A snort escaped Moriah’s nose. “Mom, first of all, I’m not even dating anyone—”
“What about that nice young man who helped with your horse?” Uncle Buck jumped into the conversation.
When had the tent become so warm? “We barely know each other, and I’m in no hurry.”
“I talked with him a few minutes ago. Seems nice.” Buck’s eyes danced.
Moriah crossed her eyes at her teasing uncle. “And” She strung out the word, “I’m happy with all God’s—”
“You’re going to start telling me about this God of yours who takes away all your problems, aren’t you?” Lily stood so fast the folding cot wobbled. She swiped at invisible wrinkles on her perfectly creased designer jeans.
“I’d like to, but I won’t push Him on you. Besides, God doesn’t take away my problems, He helps me through them.”
Lily continued watching her daughter, then abruptly sat again. “You’re really serious about this God-thing, aren’t you?”
“I am because He’s serious about me … and you, and Dad, and Uncle Buck.”

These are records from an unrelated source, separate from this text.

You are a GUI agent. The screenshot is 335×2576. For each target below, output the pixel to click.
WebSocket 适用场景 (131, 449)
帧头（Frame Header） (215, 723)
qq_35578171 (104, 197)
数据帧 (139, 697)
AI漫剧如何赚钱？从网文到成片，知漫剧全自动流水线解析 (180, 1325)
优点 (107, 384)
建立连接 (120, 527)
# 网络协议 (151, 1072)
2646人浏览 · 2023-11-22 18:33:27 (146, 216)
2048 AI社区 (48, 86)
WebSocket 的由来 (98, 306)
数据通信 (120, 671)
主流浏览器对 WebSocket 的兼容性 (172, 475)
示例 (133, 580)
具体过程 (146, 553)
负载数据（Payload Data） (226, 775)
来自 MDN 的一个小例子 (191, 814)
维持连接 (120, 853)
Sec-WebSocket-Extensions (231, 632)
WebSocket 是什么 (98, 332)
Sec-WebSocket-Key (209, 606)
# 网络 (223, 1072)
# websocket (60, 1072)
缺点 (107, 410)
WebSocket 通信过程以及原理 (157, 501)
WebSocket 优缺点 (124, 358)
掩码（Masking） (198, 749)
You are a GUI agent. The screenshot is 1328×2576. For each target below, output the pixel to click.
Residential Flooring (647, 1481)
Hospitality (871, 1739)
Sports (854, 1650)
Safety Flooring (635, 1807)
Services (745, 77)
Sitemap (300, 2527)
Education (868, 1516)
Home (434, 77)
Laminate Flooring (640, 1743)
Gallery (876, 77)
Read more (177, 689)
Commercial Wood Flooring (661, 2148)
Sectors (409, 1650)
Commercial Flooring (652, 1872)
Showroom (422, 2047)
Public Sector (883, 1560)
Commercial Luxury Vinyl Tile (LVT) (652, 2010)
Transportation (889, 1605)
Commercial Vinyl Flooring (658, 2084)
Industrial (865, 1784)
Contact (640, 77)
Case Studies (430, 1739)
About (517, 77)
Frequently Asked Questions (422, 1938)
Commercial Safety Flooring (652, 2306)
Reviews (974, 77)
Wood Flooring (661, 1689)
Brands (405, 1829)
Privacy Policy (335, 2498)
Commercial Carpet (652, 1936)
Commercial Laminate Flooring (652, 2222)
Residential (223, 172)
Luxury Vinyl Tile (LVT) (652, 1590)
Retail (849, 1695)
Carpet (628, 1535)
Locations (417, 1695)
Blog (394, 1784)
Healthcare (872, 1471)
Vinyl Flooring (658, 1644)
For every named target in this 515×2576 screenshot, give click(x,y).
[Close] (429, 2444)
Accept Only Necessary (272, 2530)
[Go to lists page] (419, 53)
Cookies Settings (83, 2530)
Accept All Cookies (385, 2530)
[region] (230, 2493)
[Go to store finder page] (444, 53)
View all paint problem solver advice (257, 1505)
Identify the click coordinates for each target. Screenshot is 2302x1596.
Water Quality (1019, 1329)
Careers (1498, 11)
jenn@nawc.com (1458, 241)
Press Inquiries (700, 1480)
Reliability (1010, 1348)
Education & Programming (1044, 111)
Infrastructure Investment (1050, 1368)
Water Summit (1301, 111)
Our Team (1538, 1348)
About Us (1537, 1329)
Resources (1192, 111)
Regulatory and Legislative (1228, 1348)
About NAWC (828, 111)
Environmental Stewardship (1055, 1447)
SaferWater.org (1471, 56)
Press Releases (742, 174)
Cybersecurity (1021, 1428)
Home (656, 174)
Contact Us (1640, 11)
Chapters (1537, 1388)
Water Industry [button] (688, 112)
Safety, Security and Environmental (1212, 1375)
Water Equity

Lily’s shoulders sagged, and she sat down again. “I'm so afraid." A shudder followed the words. "Perhaps when you’re back home from you’ll come and tell us more. I think it’s time we listen.”
“I’d love that.” She reached her hand out and rested it on Lily’s arm but didn’t hurry to remove it. “Would you like to stay for our evening meal? We’re going to sit by the fire, enjoy the starlight, do a bit of singing, and talk about what God’s been teaching us.”
“Everyone is going to talk?”
Moriah smiled. “Whoever has something to share will.” A few more seconds passed. “I’d really love for you to stay. You can share my tent tonight,” she looked up toward the tent flap, “and Uncle Buck, you can bed down in one of the wagons if you’d like.”
He winked at her. They shared more than a physical bloodline. His love for God had changed her life.
Lily shuddered. “I would like to hear what has shifted your thinking so much.”
Moriah thought of that old cliché … would wonders never cease? Hopefully, God would always keep surprising her.